Jak się ktoś nie przygląda za bardzo polskiej scenie politycznej, to przeżyje szok zerkając na prawicowe media łącznie z TVPiS. Zresztą, ja się przyglądam, nawet wydaje mi się, że coś o naszej scenie politycznej wiem, ale ‘popularność’ szefa Agrounii w mediach prawicowych i rządowych od kilku dni mnie zaskoczyła. Kto to u licha jest, że skupił na sobie uwagę rządowych mediów?
M.Kołodziekczak, to taki trochę polityczny harcownik reprezentujący wieś. Kolejnej wcielenie Andrzeja Leppera. Z jednej strony robi wrażenie inteligentnego (i sądzę, że jest), z drugiej: jego populizm jest nieznośny jak każdy inny w nadmiarze. M.Kołodziejczak, jak mu teraz wypominają media, zaliczał już chyba wszystkie odcienie polityczne. Nie wydaje się być specjalnie przywiązany do konkretnych poglądów politycznych, światopoglądów itp. Wydawało się, że na czas wyborów przylgnie do Trzeciej Drogi, chociaż warto przypomnieć ostry sprzeciw Sz.Hołownii. I nagle bach, w mediach sensacja: lider Agrounii startuje z list KO. Szok na opozycji i wśród sympatyków M.Kołodziejczaka.

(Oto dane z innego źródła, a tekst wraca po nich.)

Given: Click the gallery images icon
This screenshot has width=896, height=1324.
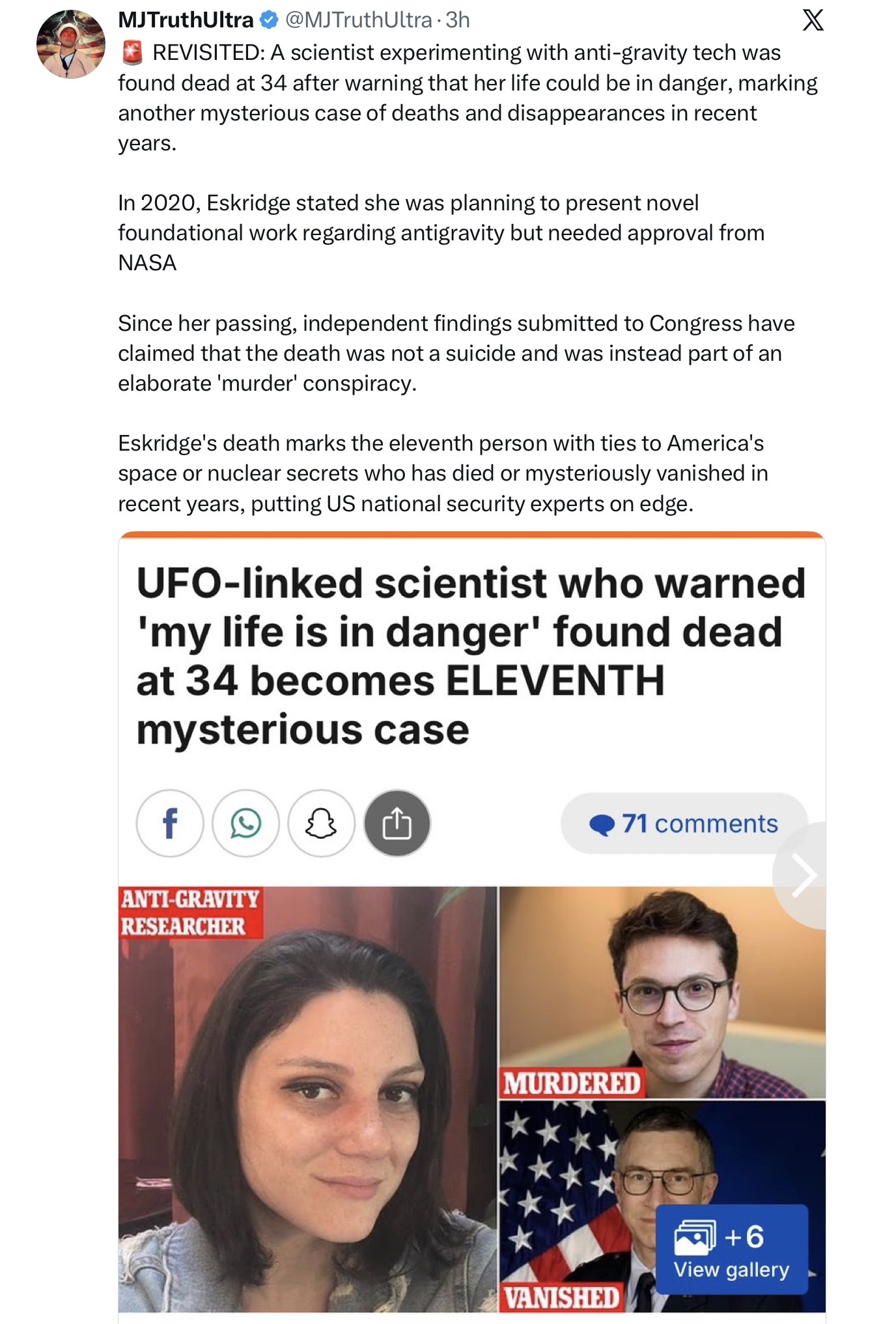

Ale największy szok po stronie PiS. W prawicowych mediach po kilka artykułów jednocześnie na czołowych stronach internetowych. Nie wiem jaka jest ‘polityczna’ siła M.Kołdziejczaka, ale sądząc po strachu i mobilizacji szkalującej machiny medialnej, w PiS zapanował strach przed liderem Agrounii i jego skutecznością w buntowaniu wsi. O ile nie lubię w PO tego brania na pokład ludzi kompletnie z tą partią i jej ‘linią’ nie związanych (i nieraz z bardzo dziwną przeszłością), to chyba zacznę pomysł D.Tuska z udostępnieniem miejsca liderowi Agrounii uważać za ciekawy.